Hailee Steinfeld has already cemented her place in the Western genre.

Hailee Steinfeld has already cemented her place in the Western genre.

True Grit’s Mattie Ross may only be fourteen, but she will forever be remembered as one of the toughest women in the Western genre. In the Coen Brothers’ recent adaptation, Hailee Stanfield brings to life author Charles Portis’ immortal character, a determined daughter who defies social conventions in order to avenge her murdered father. For her pluck and intelligence—to say nothing of her “grit”—Stanfield was accorded an Academy Award nomination for Best Supporting Actress, one of ten nods for True Grit. The film’s Oscar run, coupled with $150 million earned in the U.S., show that there’s plenty of life yet in the old Hollywood Western.

Mattie’s success with current audiences is only the latest in a long lineage of Women of the West both in front of and behind the camera.
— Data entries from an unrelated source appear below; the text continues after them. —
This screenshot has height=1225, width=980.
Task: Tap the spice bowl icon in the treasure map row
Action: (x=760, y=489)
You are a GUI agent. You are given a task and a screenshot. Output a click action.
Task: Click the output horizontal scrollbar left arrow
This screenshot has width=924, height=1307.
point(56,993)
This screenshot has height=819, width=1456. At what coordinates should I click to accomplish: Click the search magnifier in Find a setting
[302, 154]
Among the first female trailblazers of the genre was Ruth Ann Baldwin, whose 49-’17 is the earliest known Western directed by a woman. Little is known about Baldwin’s life, but we do know that she was a scenarist on the Universal lot who eventually rose to the rank of director—a title that was, for an all too brief time, not foreign to women at Universal. Among Baldwin’s contemporaries were Cleo Madison, Ida May Park and Lois Weber. Regrettably, most of their directorial output is considered lost.’49-’17, however, survives—and what a gem it is.

Based on the pulp short story The Old West Per Contract by William Wallace Cook (originally published in Argosy Magazine), ‘49-’17 is a clever examination of our cultural nostalgia for The Old West. The story is about the elderly Judge Brand (Joseph Girard) who, while going through his old trunk, is struck by a sudden thirst for the gold mining days of his youth. He engages his secretary, Tom Robbins (Leo Pierson, Baldwin’s husband), to head westward and to repopulate Nugget Notch, the Judge’s old campsite. When Robbins reaches the West, he realizes “Western birds were rare types—and shy.” Eventually, Robbins engages an out-of-work Western theatrical troupe to “play” the townspeople at Nugget Notch.
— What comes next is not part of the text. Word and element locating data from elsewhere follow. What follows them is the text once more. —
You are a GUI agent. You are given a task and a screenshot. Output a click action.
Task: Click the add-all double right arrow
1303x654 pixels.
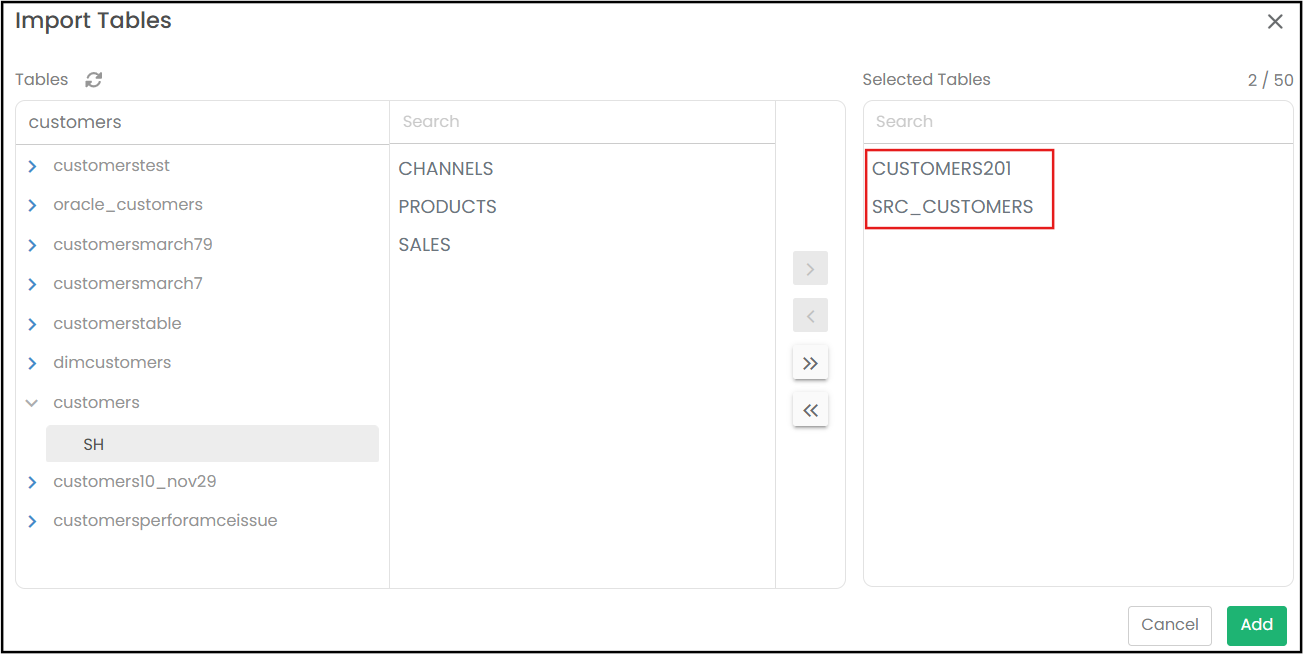point(810,363)
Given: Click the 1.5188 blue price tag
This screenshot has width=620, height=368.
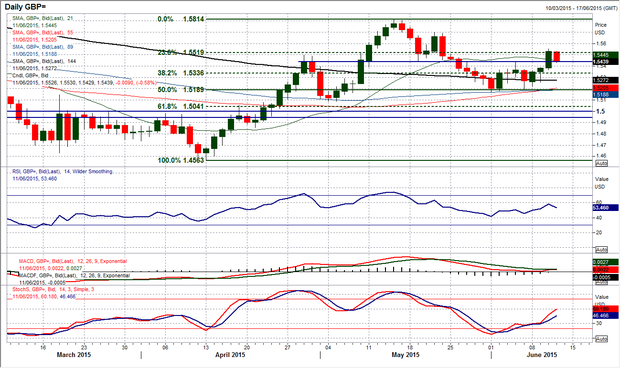Looking at the screenshot, I should pos(606,95).
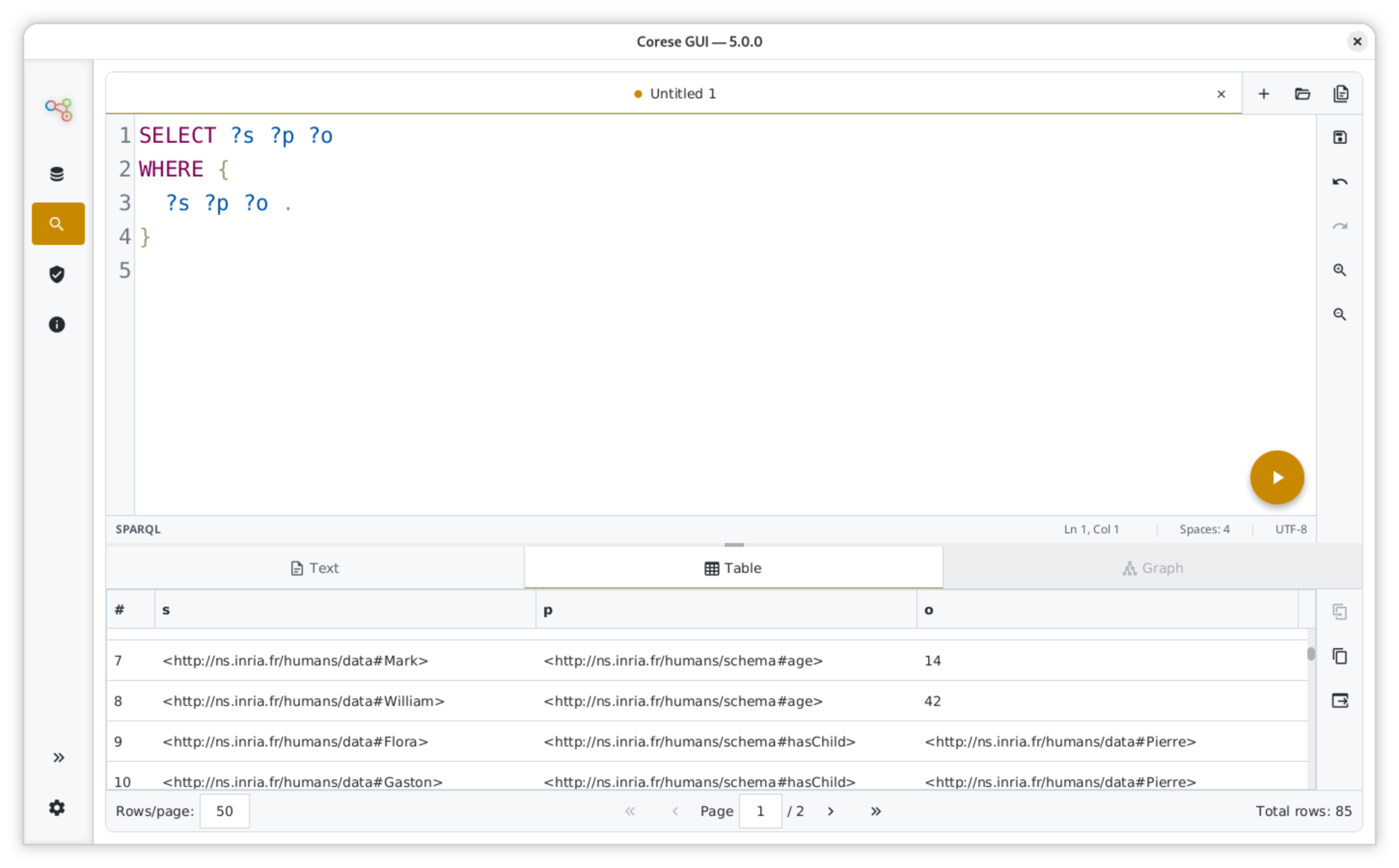Screen dimensions: 1399x868
Task: Export the query results
Action: (1341, 700)
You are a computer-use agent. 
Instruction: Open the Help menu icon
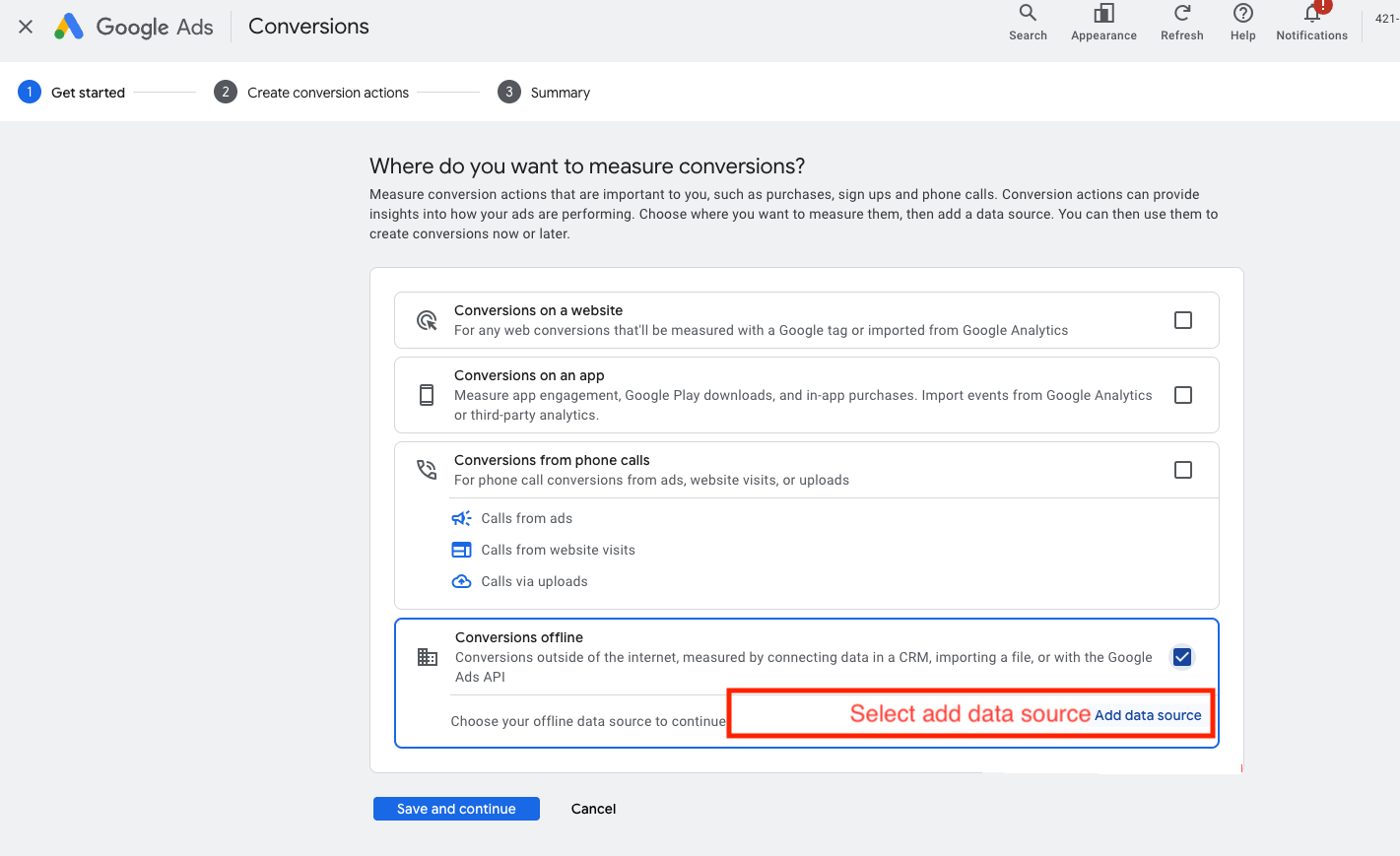coord(1242,14)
The “performance” of Western history, even within the actual geographical area, is a theme that runs throughout the genre. It is evident in the 1917 Douglas Fairbanks comedy Wild and Woolly and Gregory La Cava’s 1925 Womanhandled—and in the Coens’ True Grit. Since the first settler set foot out West, the freewheeling qualities that defined the land in opposition to the East had already begun to disappear; civilized, lawful society was inevitable. As we see in the final moments of True Grit, as well as 2007’s The Assassination of Jesse James by the Coward Robert Ford, the Rooster Cogburns and Robert Fords of the West couldn’t last on the frontier’s edge forever, so they took to “playing” themselves in carnival-type attractions. It wasn’t uncommon for real life cowboys to turn to this occupation.  Whether out of a need to relive historical events or indulge in wilderness fantasies, audiences ate up this highly theatrical representation of the past.
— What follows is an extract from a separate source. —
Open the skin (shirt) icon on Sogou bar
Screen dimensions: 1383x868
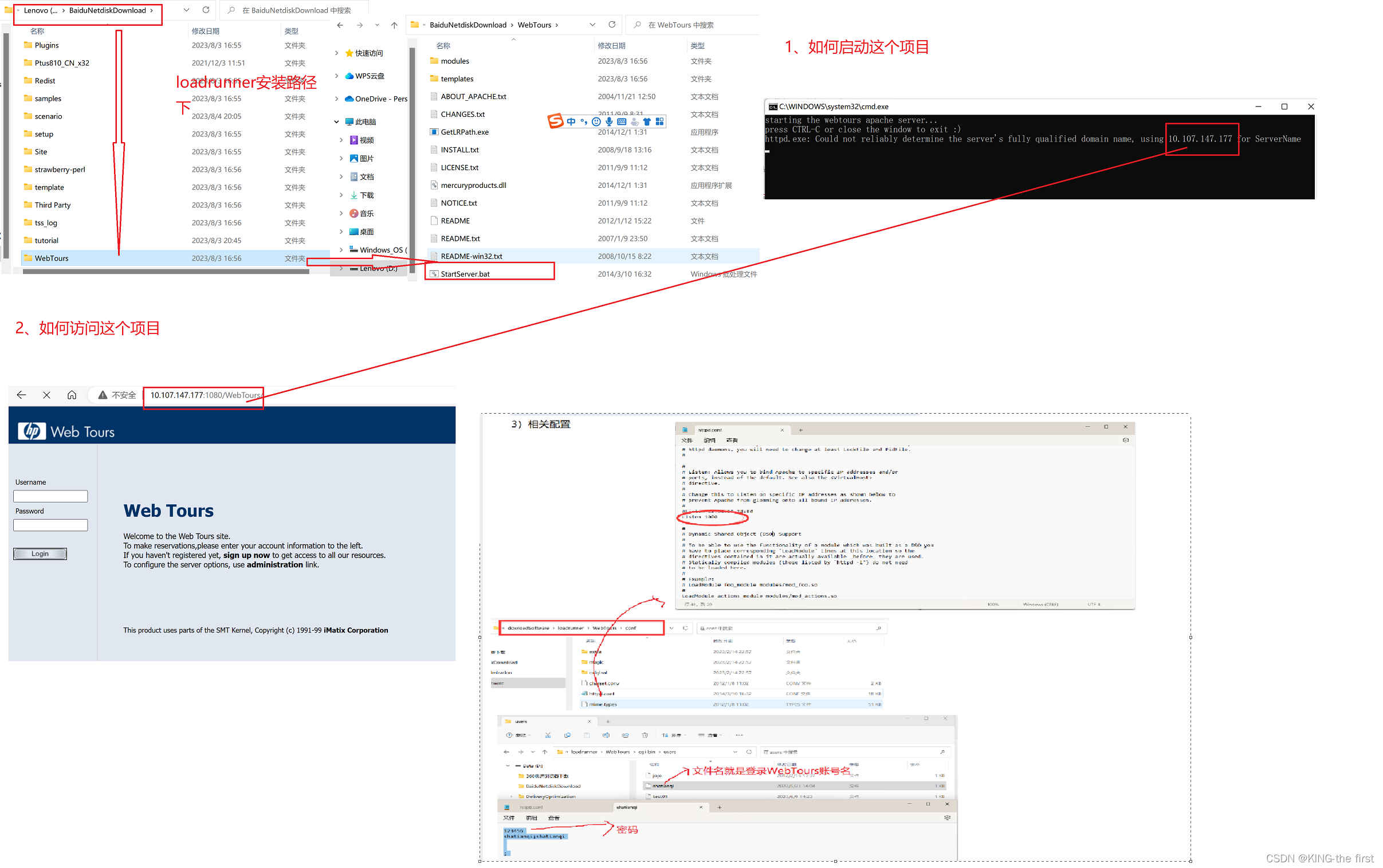[x=647, y=121]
Ruth Ann Baldwin uses this theme to explore how individual memory and desire can shape our understanding of history. It is never explicit whether the Judge wants to relive his past life as it actually happened, or as he wishes it had. My bet is on the latter. The story gets underway when the Judge opens his trunk and the lid transforms into a movie-like projection of his thoughts. We see horses, wagon trains and the flickering lights of Nugget Notch at night.

This explicitly self-reflexive moment suggests that cinema, or some similarly theatrical representation, has replaced his own memories. As Mark Garrett Cooper proposes in his new book Universal City, “the film within the film seems to have captured and preserved a past in the way a memory might, but in its display of technical virtuosity it also flaunts the cinema’s ability to produce fantasy worlds.” This conflict between romanticism and realism has always been, and still is, at the crux of the Western genre. Even in True Grit, stark danger, severe landscapes and moonlit beauty commingle in a magical snowy flight as Rooster tries to save Mattie’s life.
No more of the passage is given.